-------- Quoted text --------
Wow. Okay. Wow. Very experienced.
Kind of seen it. All right. Seen a lot. There we go. So you got into acoustics. You're a young man, so 25 years ago, you know. Yeah, yeah. Tell me about how it all started.
Well, I guess out of school and was working for a company, a civil engineering company that had an acoustics and vibration department. I was hired to work on a vibration monitoring project. And I just kind of grew into the acoustics part and have done it for 25 years now, plus 25 years.
So, you went to school to do this?
No, no, no. My background was in engineering technology.
Okay. So, okay. Excellent. So what does it take to start with the background there and then end up kind of in acoustics? Does it just take a job and opportunity or is there a specific…?
It's an opportunity. I mean, there are programs that are focused on acoustics, but the majority of the people that work here, his background is in engineering, physics and we also have several people whose background is in music theory.
So, okay. So they’re audiophiles when it comes to music and then this is just the natural outgrowth of that kinda like most AV guys I know, you know, they're not overly technical, they just love music and audio and then they kind of end up selling all the equipment that goes with it. So, yeah. Okay. So you know, so you've been doing this for 25 years, so give us a rundown of the kind of what you know, your organization is probably a lot broader than you as far as I'm sure they're specialists outside of what you do, but based on what you do, you know, what are some of the common areas and things that you end up working on? Okay.
Yeah. As a company, SLR does a lot of other things other than acoustics, but yeah, most of the people in this office work in acoustics and noise control. And within that group, we have people that kind of focus either on architectural acoustics or industrial.
And so what would the difference be in industrial being too loud?
Yeah, yeah, yeah. Noise control Yeah. There are requirements if it's too loud, you have to wear extra protection. Exactly. And you know, compliance issues. So, Olin gas company is changing or building a new facility and there are ramifications that have noise aspects to its compliance and things like that, you know, plus being good neighbors and shows exposure to their employees. Yeah.
So you've got your employees that can't be, you know, exposed to too much sound for too long and then someone down the street or behind the fence might not appreciate too much commercial noise.
Plus compliance, you know, compliance with federal and, or local ordinances and regulations. Yeah.
And then architectural is more of the, what we would think of acoustics, you know, building spaces and making sure that there's privacy or acoustic comfort or that the AV components work properly in space and things like that. Is that kind of,
Yeah, that’s in the architectural part of it and yes, we look at acoustic separation, acoustic quality, speech privacy. Just anything that has to do with the sound and or noise, mechanical noise, anything that has to do with that noise and sound.
-------- Excerpted data --------
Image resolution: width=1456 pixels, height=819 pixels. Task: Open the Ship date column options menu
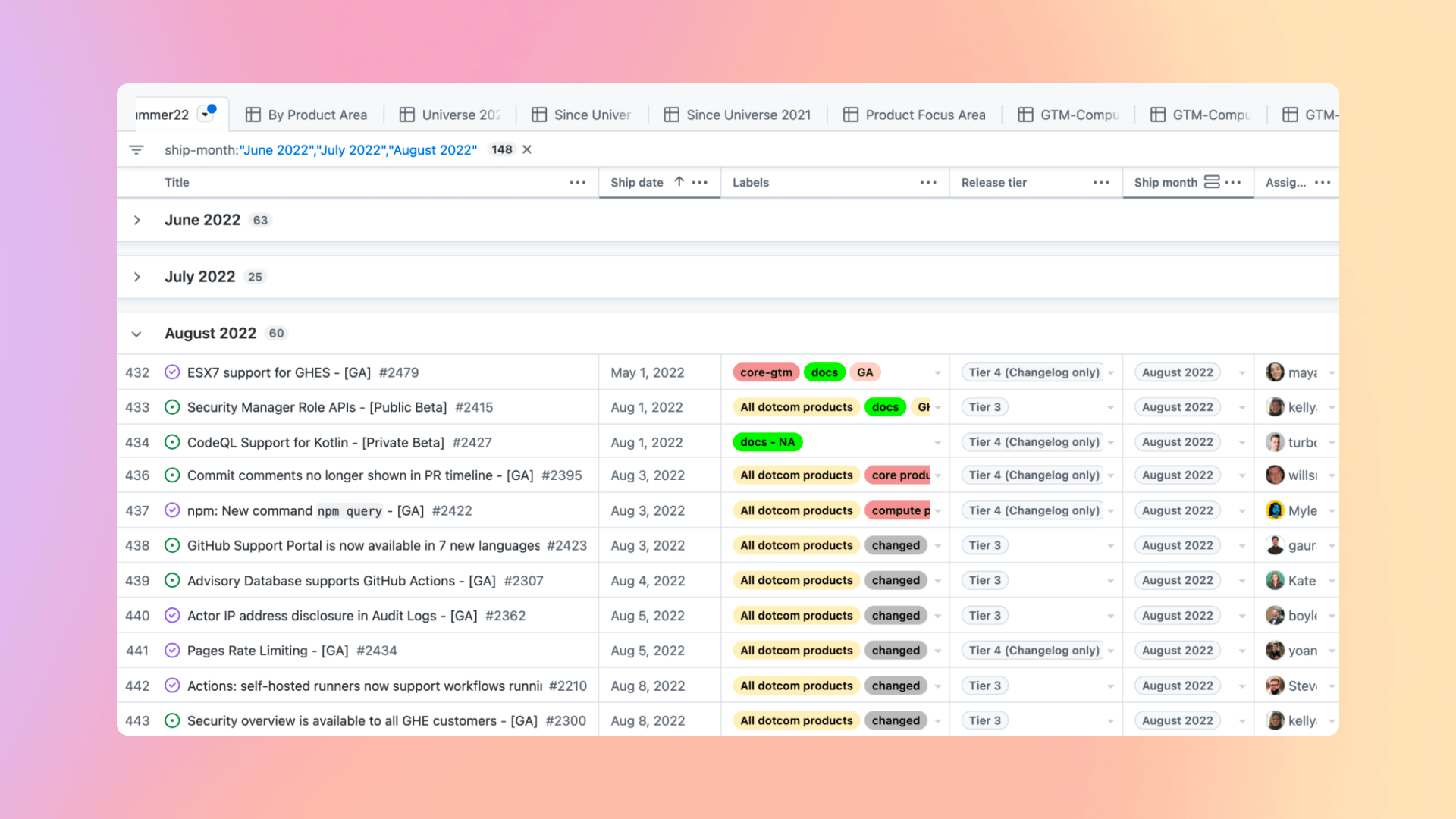[698, 182]
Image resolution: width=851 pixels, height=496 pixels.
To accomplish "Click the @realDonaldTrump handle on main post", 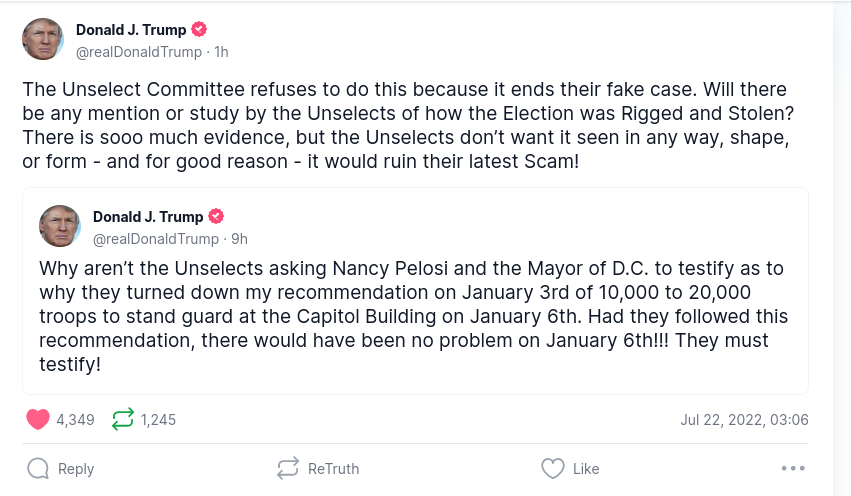I will 139,51.
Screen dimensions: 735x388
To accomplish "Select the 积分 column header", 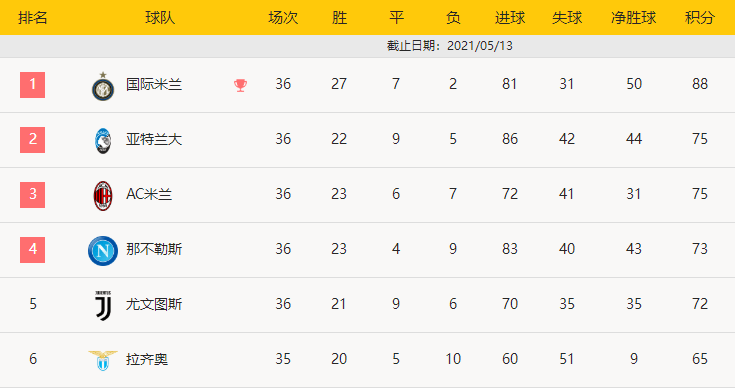I will point(699,18).
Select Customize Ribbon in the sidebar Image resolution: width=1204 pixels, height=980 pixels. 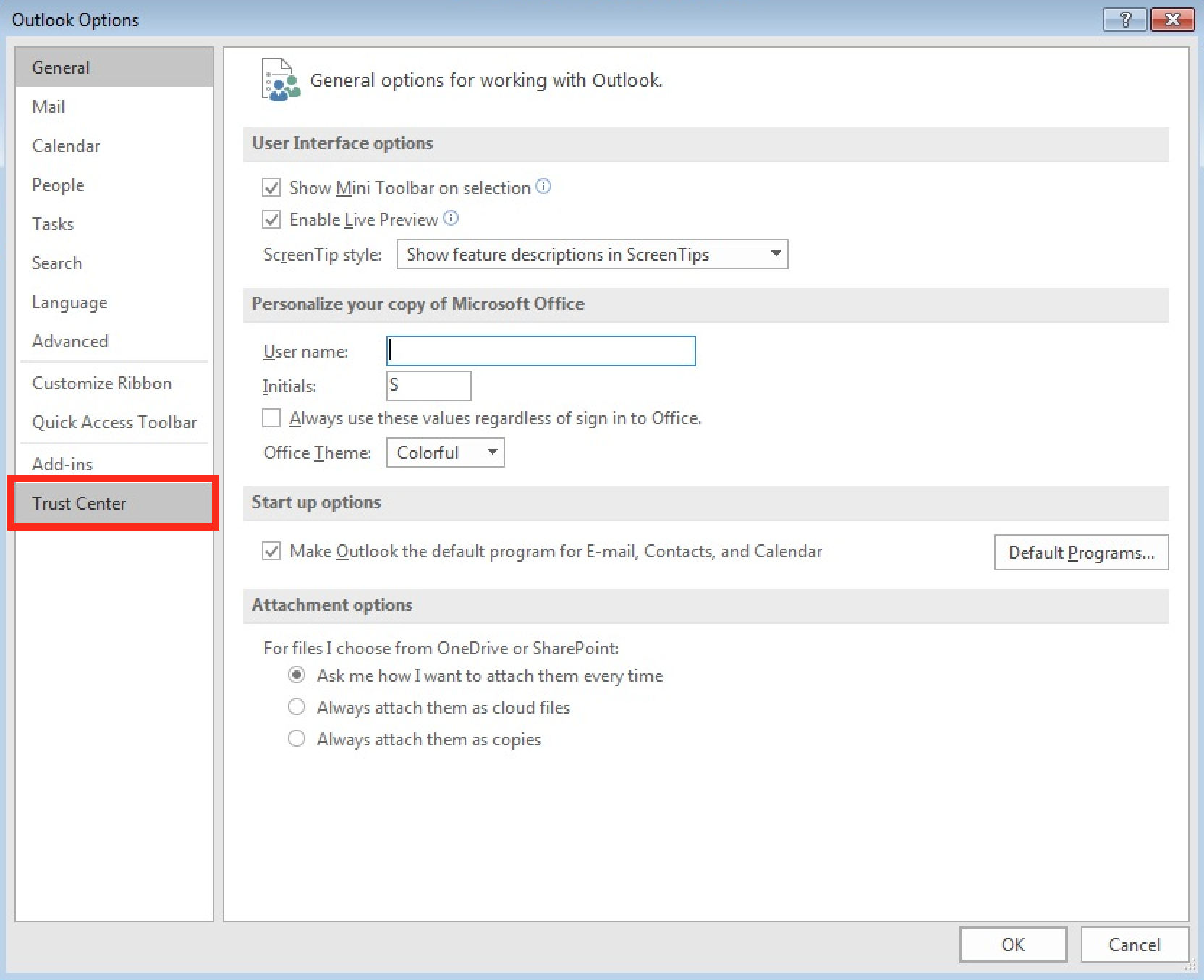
--------
• _What to work on_:
- A) Answer these questions from the acoustics interview:
(i) What kind of project was the speaker first hired to work on?
(ii) What was the speaker's background before acoustics?
(iii) Besides engineering and physics, what background do several people at the office have?
- B) Repeat the stretch of the acoustics interview from "Well, I guess" through "there a specific…?", word for word.
The data has nothing to do with what comes next.

• _Final results_:
- A)
(i) A vibration monitoring project.
(ii) Engineering technology.
(iii) Music theory.

- B)
Well, I guess out of school and was working for a company, a civil engineering company that had an acoustics and vibration department. I was hired to work on a vibration monitoring project. And I just kind of grew into the acoustics part and have done it for 25 years now, plus 25 years.
So, you went to school to do this?
No, no, no. My background was in engineering technology.
Okay. So, okay. Excellent. So what does it take to start with the background there and then end up kind of in acoustics? Does it just take a job and opportunity or is there a specific…?